In a season of healing, Jamshid coaches two intrepid 11-year-olds, Nyahoak, whose South Sudanese parents came to the U.S. as refugees, and Pio, whose Samoan parents came for a better a life, but became homeless. Jamshid mentors the kids on their way to compete in the world’s largest youth Ultimate Frisbee tournament.
The story unfolds at Hazel Wolf K-8 School in Seattle, a city known for its high-tech companies and $7 coffees. It’s also an America where many families quietly struggle to afford housing and survive.
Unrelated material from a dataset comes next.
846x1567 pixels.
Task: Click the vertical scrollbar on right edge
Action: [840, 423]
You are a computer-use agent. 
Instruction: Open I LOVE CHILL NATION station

Jamshid’s efforts to build community where all kids can thrive are heroic. But it’s the parents who work low paying jobs around the clock, and their first-generation Americans kids, who are the champions. They save themselves, with a little help from a counselor in a supportive school.
At a time when schools are on the frontlines of America’s culture wars, some politicians and parents are fighting the work of counselors like Jamshid. He teaches social emotional learning and sex education. He talks with families about grief and loss, and helps remove barriers to learning and belonging.
Today there are roughly 100 million forcibly displaced people around the world – more than at any time in modern history. The plight of these asylum seekers is increasingly met with anti-immigrant policies and violence.
The documentary offers an antidote of a more welcoming America. You often hear Jamshid saying to people, “I’m so glad you’re here,” and he means it. For almost 40 years he’s taught children how to be “ultimate citizens” – to look out for themselves and each other, and to choose inclusion over exclusion. Jamshid and the kids show us how to do the hardest work of all – find our way forward, together.